Functions and procedures structure real-world programs by organizing logic into coherent units. These examples demonstrate progressively complex scenarios.

Data Transformation Pipeline

Processing data through multiple transformation steps benefits from composing functions. Each function handles one transformation, making the pipeline clear and testable.

def read_csv(filename)
  File.readlines(filename).map { |line| line.strip.split(',') }
end

def parse_numbers(rows)
  rows.map { |row| row.map(&:to_f) }
end

def calculate_averages(rows)
  rows.map { |row| row.sum / row.size }
end

def format_results(averages)
  averages.map.with_index { |avg, idx| "Row #{idx + 1}: #{avg.round(2)}" }
end

def process_data_file(filename)
  read_csv(filename)
    .then { |rows| parse_numbers(rows) }
    .then { |rows| calculate_averages(rows) }
    .then { |avgs| format_results(avgs) }
end

results = process_data_file('data.csv')
results.each { |result| puts result }
# Row 1: 45.67
# Row 2: 78.23
# Row 3: 56.89

Configuration and Setup

Setup procedures encapsulate initialization logic, handling configuration, validation, and resource allocation. These procedures produce side effects but return objects representing the configured state.

def load_configuration(environment)
  config_file = "config/#{environment}.yml"
  raise "Configuration not found: #{config_file}" unless File.exist?(config_file)
  
  YAML.load_file(config_file)
end

def validate_configuration(config)
  required_keys = %w[database api_key port]
  missing = required_keys - config.keys.map(&:to_s)
  
  raise "Missing configuration keys: #{missing.join(', ')}" if missing.any?
  
  config
end

def initialize_database(config)
  db_config = config['database']
  connection = Database.connect(
    host: db_config['host'],
    port: db_config['port'],
    database: db_config['name']
  )
  
  connection.test_connection
  connection
end

def setup_application(environment)
  config = load_configuration(environment)
  validate_configuration(config)
  
  {
    config: config,
    database: initialize_database(config),
    logger: Logger.new("logs/#{environment}.log")
  }
end

# Usage
app = setup_application('production')
app[:logger].info("Application started")

Business Logic Extraction

Extracting business logic into functions isolates domain rules from infrastructure concerns. This separation clarifies intent and simplifies testing.

class Order
  attr_reader :items, :customer
  
  def initialize(items, customer)
    @items = items
    @customer = customer
  end
  
  def calculate_subtotal
    items.map { |item| item[:price] * item[:quantity] }.sum
  end
  
  def calculate_discount(subtotal)
    return subtotal * 0.2 if customer[:loyalty_tier] == :gold
    return subtotal * 0.1 if customer[:loyalty_tier] == :silver
    return subtotal * 0.15 if subtotal > 100
    0
  end
  
  def calculate_tax(amount)
    amount * customer[:tax_rate]
  end
  
  def calculate_shipping(subtotal)
    return 0 if subtotal > 50
    return 5.99 if customer[:country] == 'US'
    9.99
  end
  
  def calculate_total
    subtotal = calculate_subtotal
    discount = calculate_discount(subtotal)
    discounted = subtotal - discount
    tax = calculate_tax(discounted)
    shipping = calculate_shipping(subtotal)
    
    discounted + tax + shipping
  end
end

order = Order.new(
  [
    { name: 'Widget', price: 25.00, quantity: 2 },
    { name: 'Gadget', price: 15.00, quantity: 3 }
  ],
  { loyalty_tier: :silver, tax_rate: 0.08, country: 'US' }
)

order.calculate_total
# => 99.69 (subtotal: 95.00, discount: 9.50, subtotal after: 85.50, tax: 6.84, shipping: 5.99, total: 99.69)

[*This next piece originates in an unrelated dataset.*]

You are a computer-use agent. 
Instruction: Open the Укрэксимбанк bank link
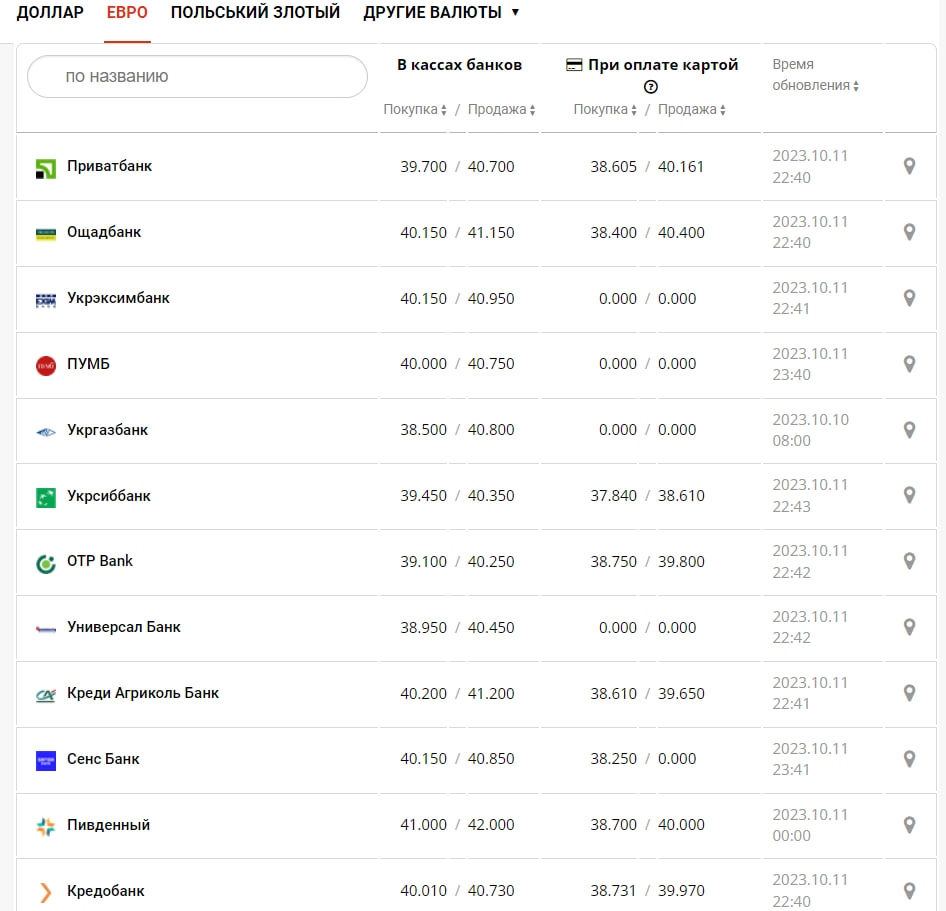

Error Recovery and Retry Logic

Functions encapsulate error handling and retry strategies, separating failure recovery from core logic. This makes the system more resilient to transient failures.

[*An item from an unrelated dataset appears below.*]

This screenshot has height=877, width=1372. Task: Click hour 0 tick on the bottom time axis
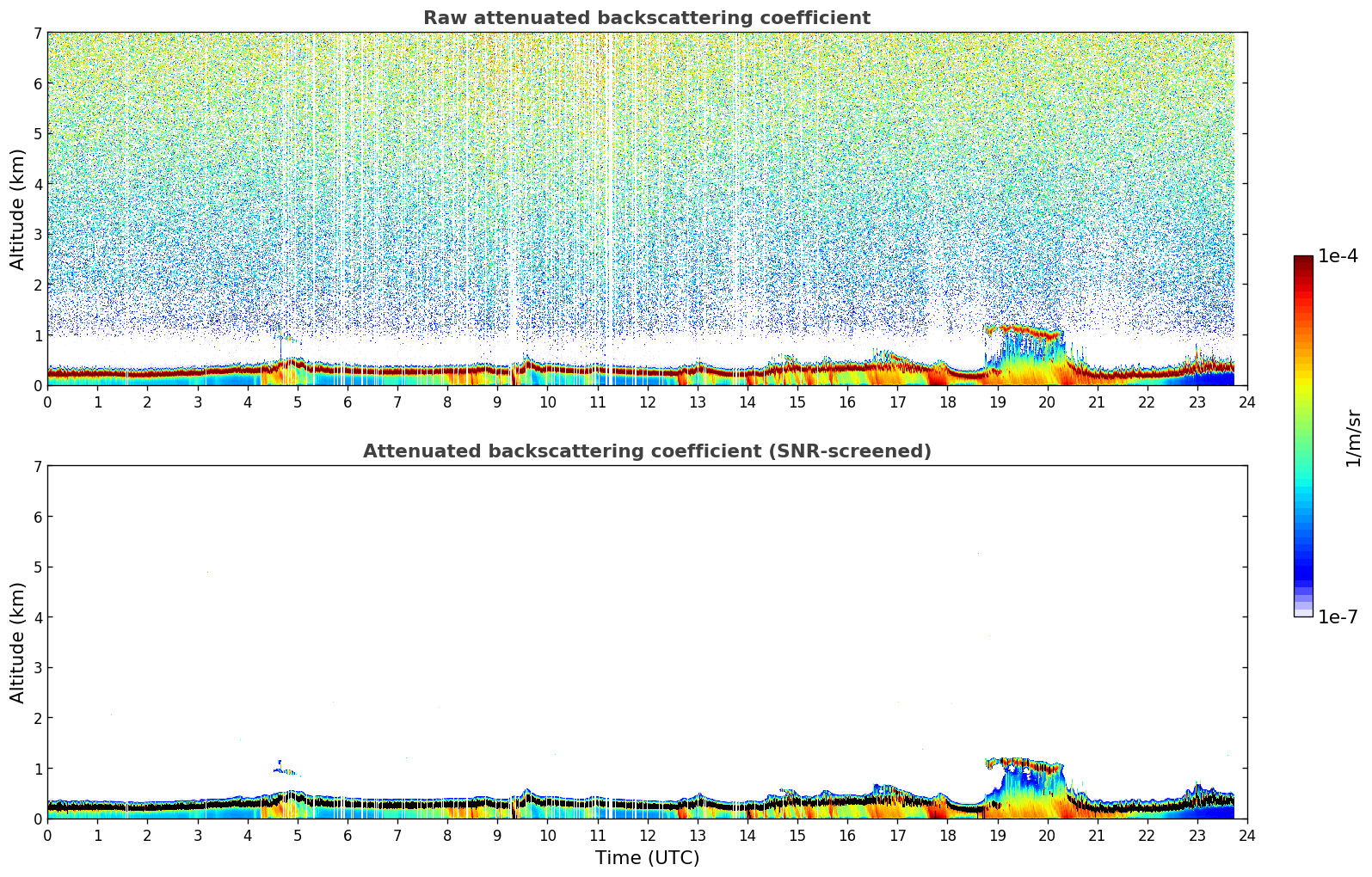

def retry_with_backoff(max_attempts: 3, initial_delay: 1)
  attempts = 0
  
  begin
    attempts += 1
    yield
  rescue => error
    if attempts < max_attempts
      delay = initial_delay * (2 ** (attempts - 1))
      puts "Attempt #{attempts} failed: #{error.message}. Retrying in #{delay}s..."
      sleep delay
      retry
    else
      raise error
    end
  end
end

def fetch_data_from_api(url)
  response = HTTP.get(url)
  raise "HTTP error: #{response.code}" unless response.code == 200
  JSON.parse(response.body)
end

def fetch_with_retry(url)
  retry_with_backoff(max_attempts: 3, initial_delay: 2) do
    fetch_data_from_api(url)
  end
rescue => error
  puts "All attempts failed: #{error.message}"
  nil
end

data = fetch_with_retry('https://api.example.com/data')

Design Considerations

Designing effective functions requires balancing multiple factors: granularity, coupling, cohesion, and interface clarity. These decisions affect code maintainability and evolution over time.

Function Granularity

Functions should be small enough to understand quickly but large enough to perform a meaningful operation. A function that does too little adds unnecessary indirection. A function that does too much becomes difficult to test and modify.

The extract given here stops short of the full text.